The district court properly dismissed Borisov’s FCBA claim against the Chase defendants because Borisov failed to allege facts sufficient to demonstrate that the Chase defendants did not comply with the FCBA’s procedural requirements. See Lyon v. Chase Bank USA, N.A., 656 F.3d 877, 880 (9th Cir. 2011) (explaining that if a credit card holder timely disputes a charge in writing, the FCBA “requires a credit-card issuer to acknowledge the dispute within thirty days, investigate the matter, and provide a written explanation of its decision within ninety days.” (citing 15 U.S.C. § 1666(a))); see also 15 U.S.C. § 1666(a)(3)(B)(ii) (under the FCBA, a credit-card issuer must send “a written explanation or clarification” to the credit card holder “setting forth to the extent applicable the reasons why [it] believes the account of the [holder] was correctly shown in the statement”).
The district court properly dismissed Borisov’s claim against the Chase defendants under Washington’s Consumer Protection Act (“CPA”) because Borisov failed to allege facts sufficient to demonstrate that the Chase defendants engaged in an “unfair or deceptive act.” Hangman Ridge Training Stables, Inc. v. Safeco Title Ins. Co., 105 Wash. 2d 778, 784, 719 P.2d 531 (1986) (en banc) (setting forth the elements of a CPA claim); see also Panag v. Farmers Ins. Co. of Wash., 166 Wash. 2d 27, 47, 204 P.3d 885 (2009) (en banc) (explaining that an act is unfair or deceptive under the CPA if it “had the capacity to deceive a substantial portion of the public”).
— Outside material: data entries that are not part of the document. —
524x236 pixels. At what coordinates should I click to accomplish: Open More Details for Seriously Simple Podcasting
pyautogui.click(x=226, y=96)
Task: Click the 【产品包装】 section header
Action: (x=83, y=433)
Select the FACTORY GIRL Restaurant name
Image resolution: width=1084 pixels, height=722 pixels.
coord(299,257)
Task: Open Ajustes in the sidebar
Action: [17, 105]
The district court properly concluded that it had removal jurisdiction over Borisov’s action because the Chase defendants’ “receipt” of the second amendment complaint was sufficient to trigger removal under 28 U.S.C. § 1446(b)(1). 28 U.S.C. § 1446(b)(1) (“The notice of removal of a civil action or proceeding shall be filed within 30 days after the receipt by the defendant, through service or otherwise, of a copy of the initial pleading․” (emphasis added)); Emrich v. Touche Ross & Co., 846 F.2d 1190, 1194 (9th Cir. 1988) (standard of review).
We do not consider matters not specifically and distinctly raised and argued in the opening brief, or arguments and allegations raised for the first time on appeal. See Padgett v. Wright, 587 F.3d 983, 985 n.2 (9th Cir. 2009).
Borisov’s request for sanctions is denied.
AFFIRMED.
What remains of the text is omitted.